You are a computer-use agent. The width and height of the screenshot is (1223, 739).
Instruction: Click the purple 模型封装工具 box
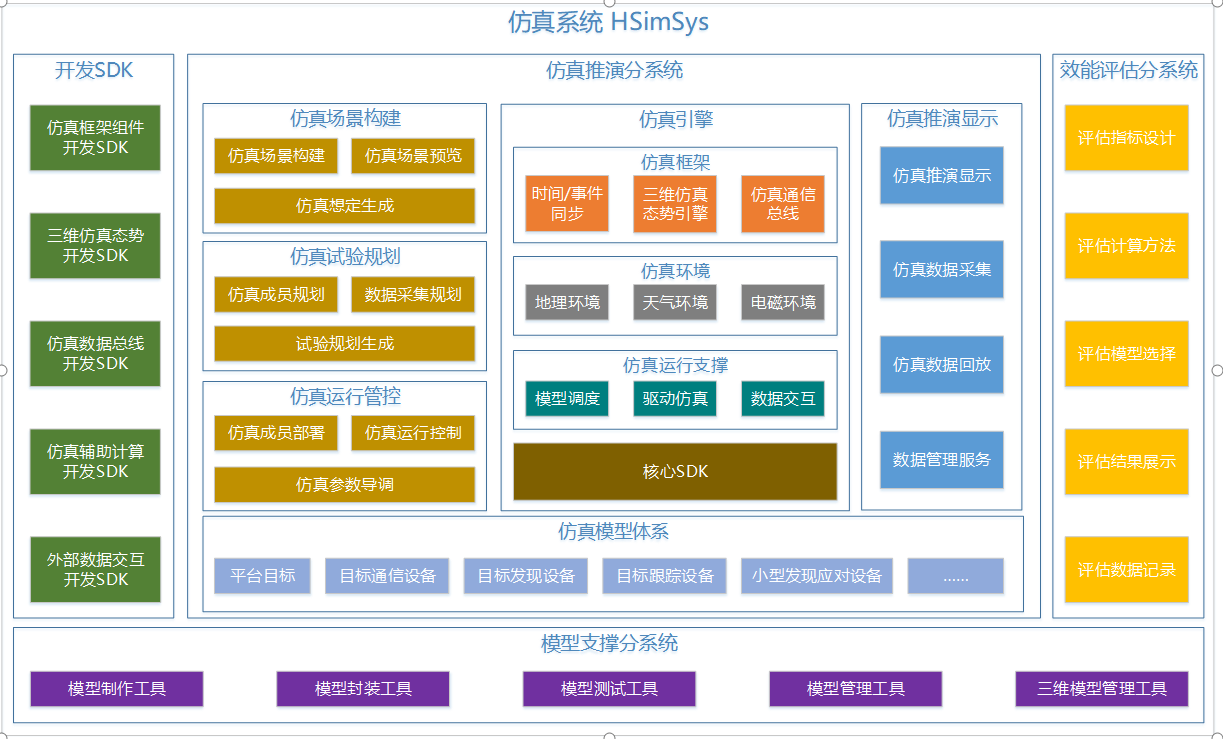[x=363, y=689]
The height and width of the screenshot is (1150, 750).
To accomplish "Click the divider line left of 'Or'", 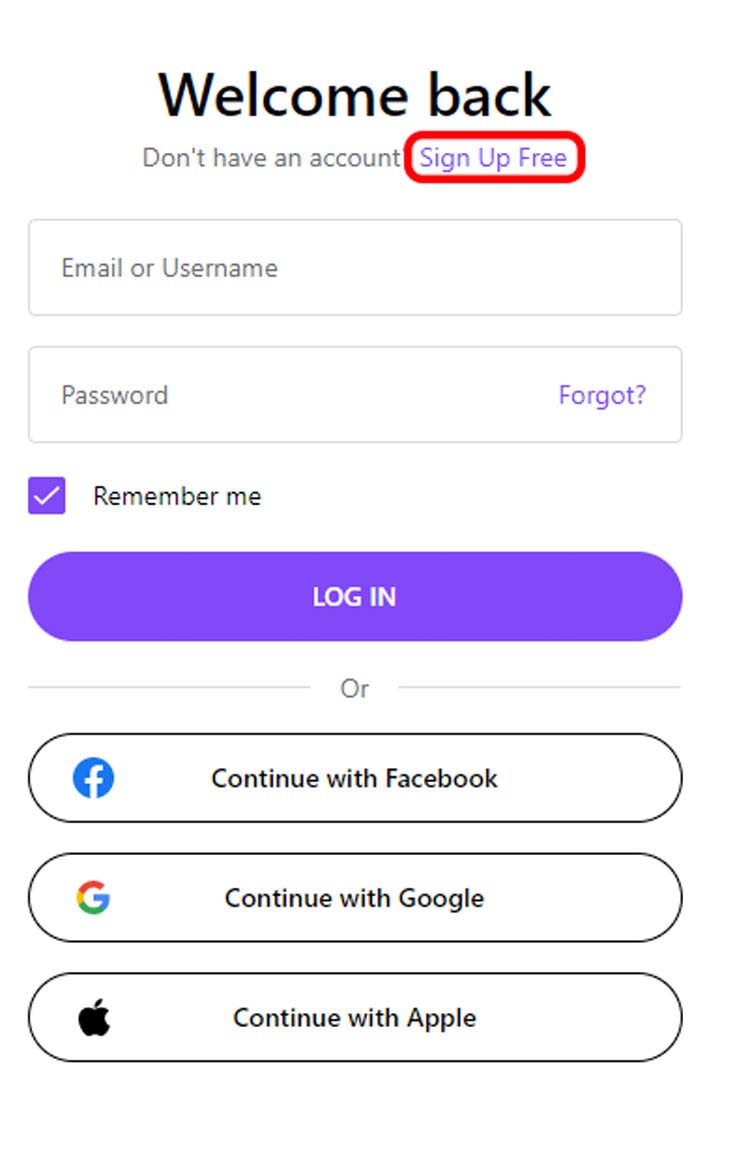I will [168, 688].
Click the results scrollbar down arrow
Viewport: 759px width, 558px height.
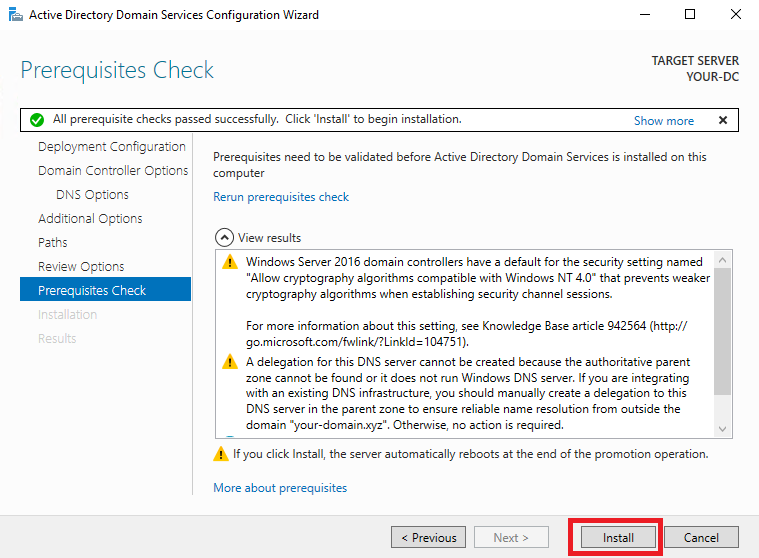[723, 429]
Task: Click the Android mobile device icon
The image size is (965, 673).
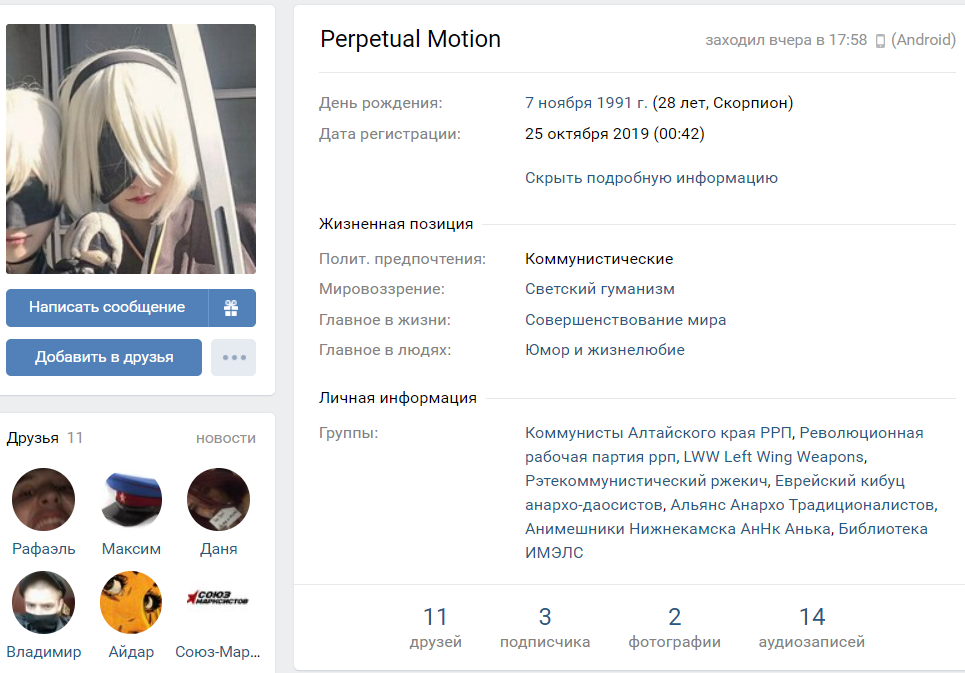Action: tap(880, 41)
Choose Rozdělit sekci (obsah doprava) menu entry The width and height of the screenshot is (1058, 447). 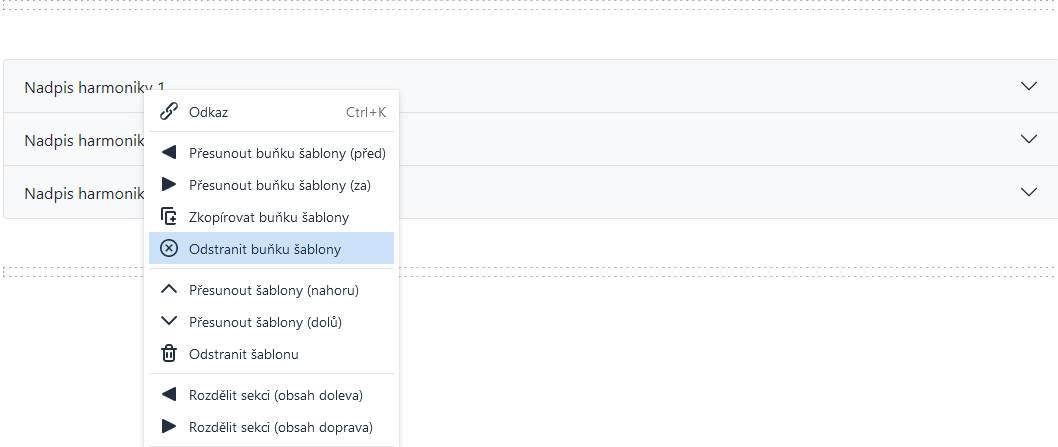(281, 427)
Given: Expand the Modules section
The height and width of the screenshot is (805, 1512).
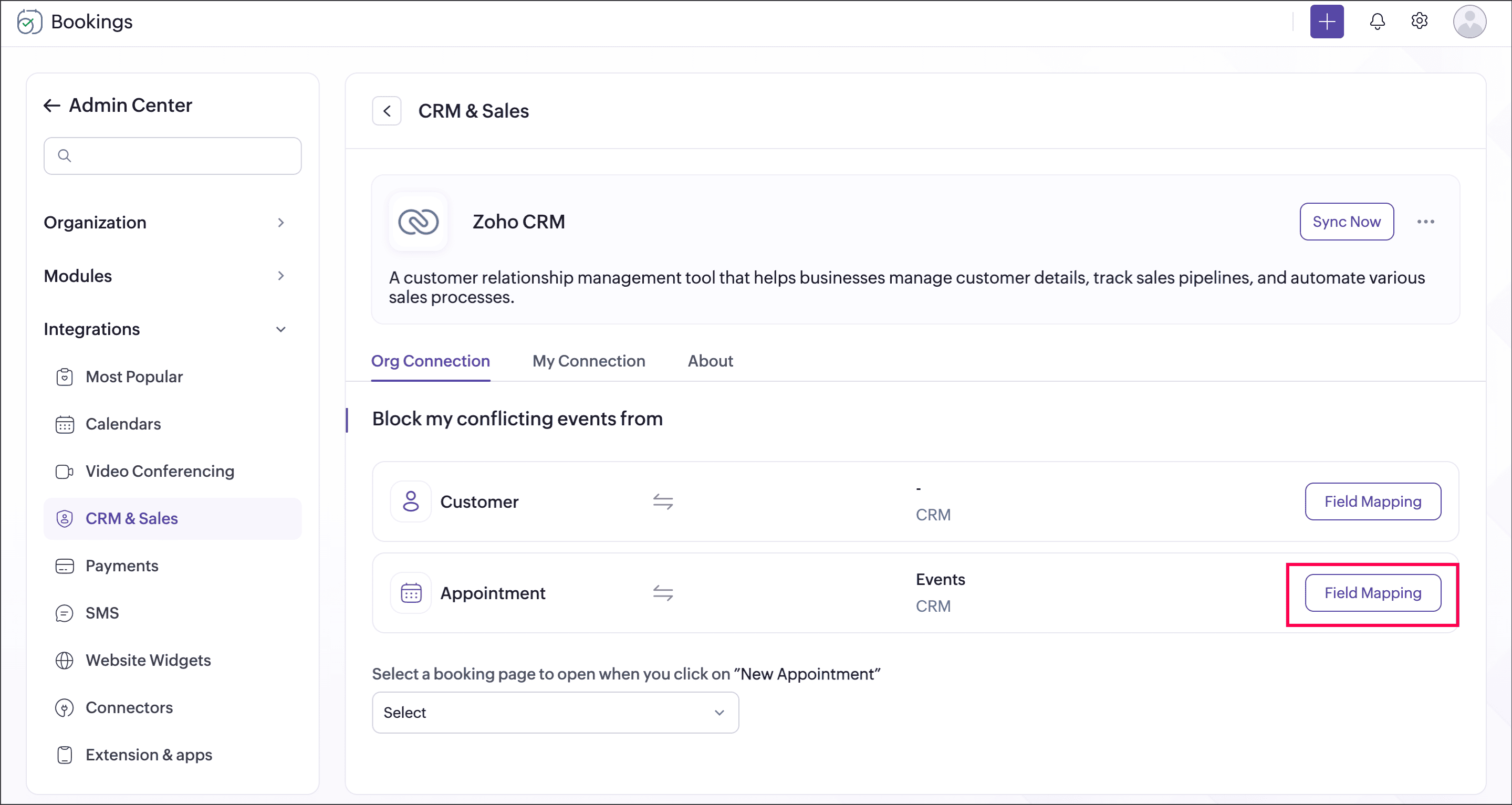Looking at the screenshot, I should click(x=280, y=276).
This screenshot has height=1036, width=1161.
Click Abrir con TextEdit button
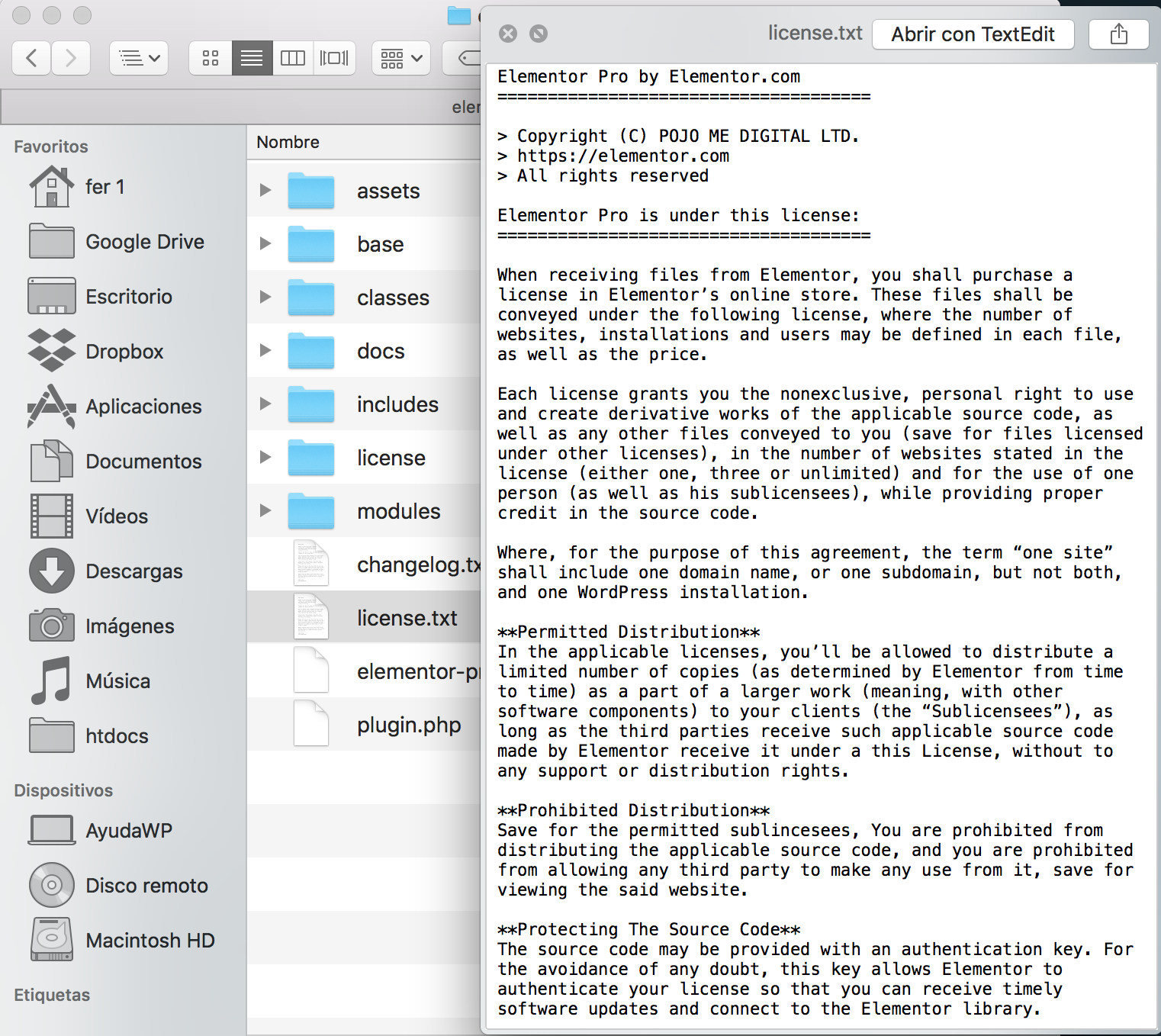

* **Goal**: Can you copy out the lines above exactly, everything from the line that contains "Given: Expand the Modules section" down to the end of the lines, leaving the pictures out?

* **Result for this task**:
Given: Expand the Modules section
The height and width of the screenshot is (805, 1512).
Looking at the screenshot, I should click(x=280, y=276).
This screenshot has height=1036, width=1161.
Click Abrir con TextEdit button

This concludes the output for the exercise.